Skip to main content
notice

Postdoctoral Fellow Isabella Trifan publishes in The Journal of Political Philosophy

September 12, 2019
|


Dr. Isabella Trifan, the Social Justice Postdoctoral Fellow for 2019-2020, recently published the paper “What Makes Free Riding Wrongful? The Shared Preference View of Fair Play” in The Journal of Political Philosophy.

Abstract: Free riding is clearly sometimes wrong, but other times it is not. Various versions of the Hart-Rawls Fair Play principle, the principle that is meant to distinguish between these cases, have yielded unsatisfactory results. They have rendered Fair Play either over-inclusive or under-inclusive. Arguably, this is due to the debate's having proceeded through piecemeal discussion of the intuitive merits of the conditions that make free riding unfair. This paper, by contrast, offers a systematic approach to Fair Play.
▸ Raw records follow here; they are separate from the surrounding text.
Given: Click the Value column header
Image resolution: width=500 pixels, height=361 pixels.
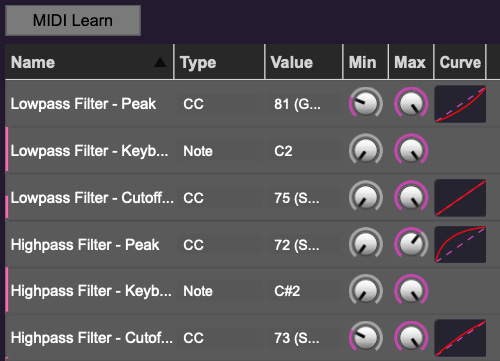Looking at the screenshot, I should pos(304,62).
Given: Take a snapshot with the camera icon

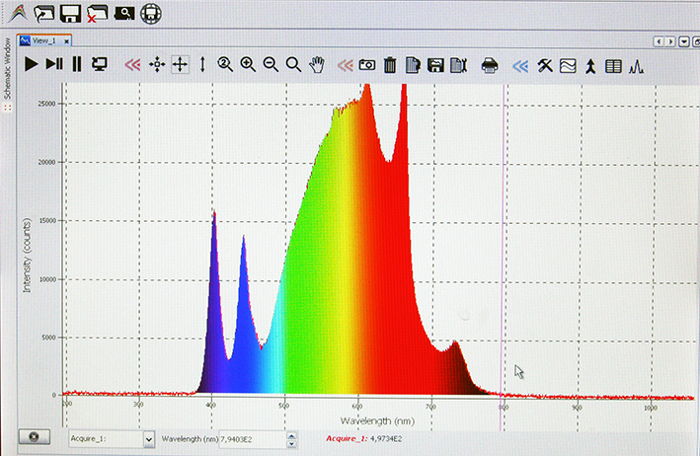Looking at the screenshot, I should tap(367, 65).
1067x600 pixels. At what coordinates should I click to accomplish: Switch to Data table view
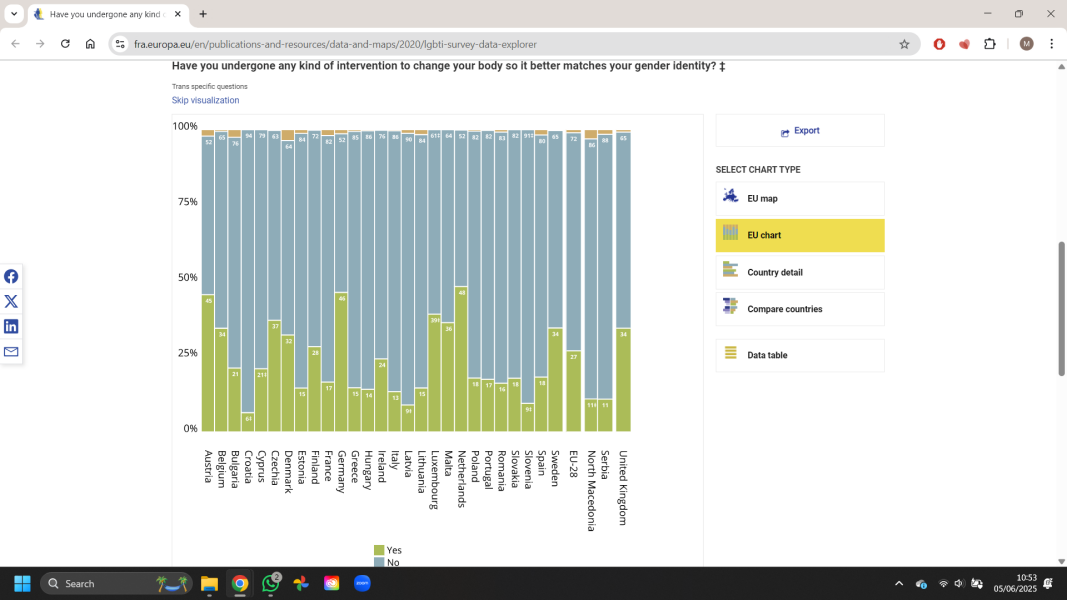click(799, 355)
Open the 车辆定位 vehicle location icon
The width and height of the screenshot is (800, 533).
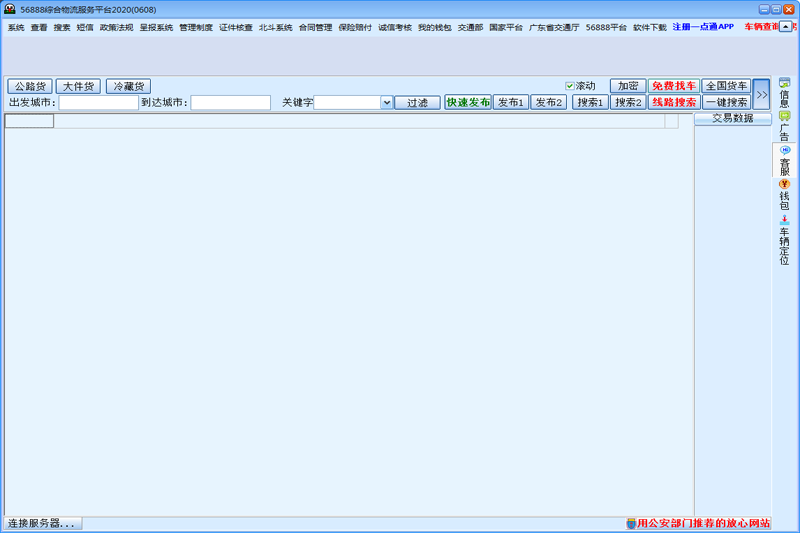pyautogui.click(x=784, y=219)
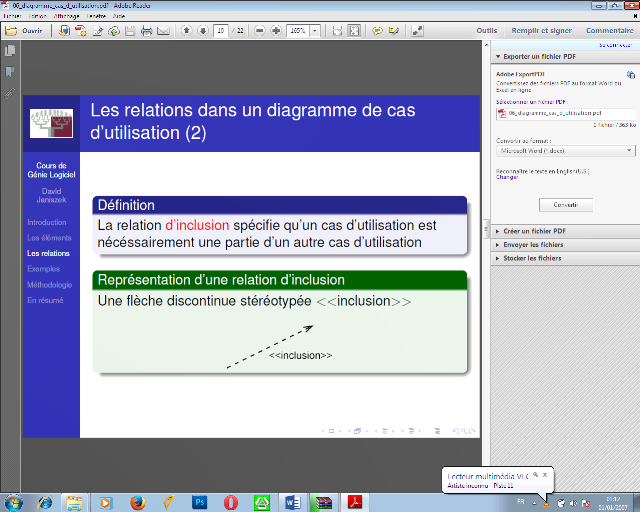Click the print icon in the toolbar
Image resolution: width=640 pixels, height=512 pixels.
tap(147, 31)
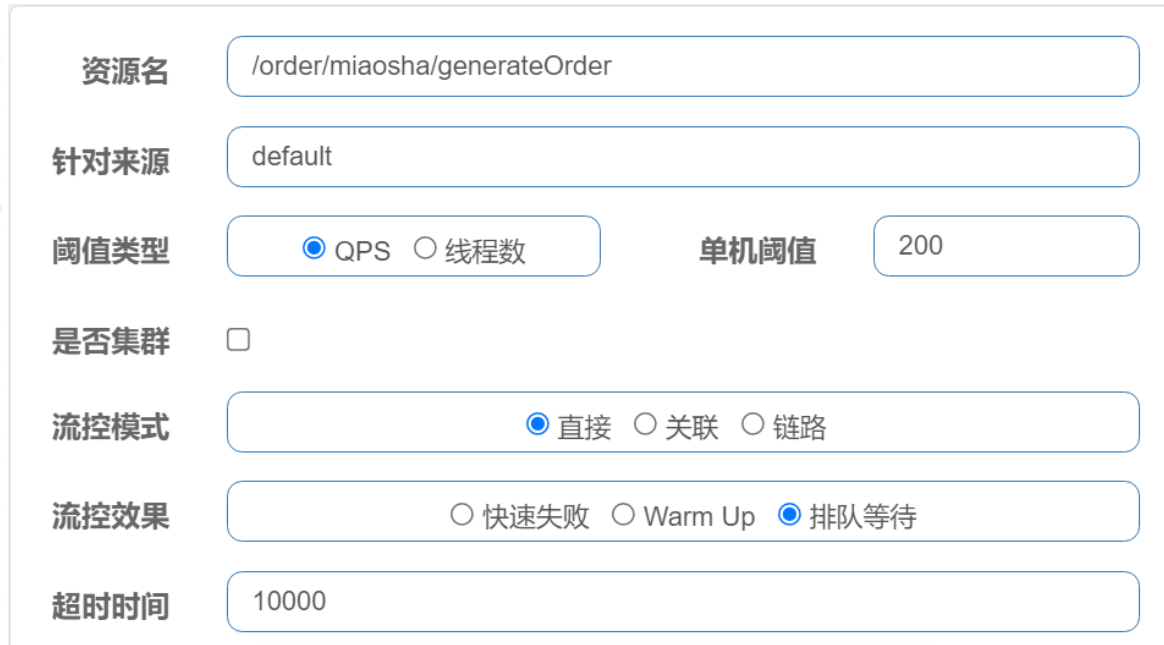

It provides an account of the conditions that make free riding unfair that are derived from, and justified by reference to, a general understanding of why free riding is unfair when it is unfair. My account draws on Garrett Cullity's (1995, 2008) view of unfair free riding as unjustifiably making an exception of oneself. My aim is to offer a principled criterion for discerning when and why this is the case. I argue that free riding counts as unjustifiably making an exception of oneself when certain similarities obtain between free rider and benefits producer. And the two parties are similarly situated when we can ascribe to each the same qualified preference to free ride. Moreover, I show how this account of Fair Play, which I call the Shared Preference View, accommodates the Nozickian voluntarist objection, whilst grounding a wide range of Fair Play obligations, including political obligation.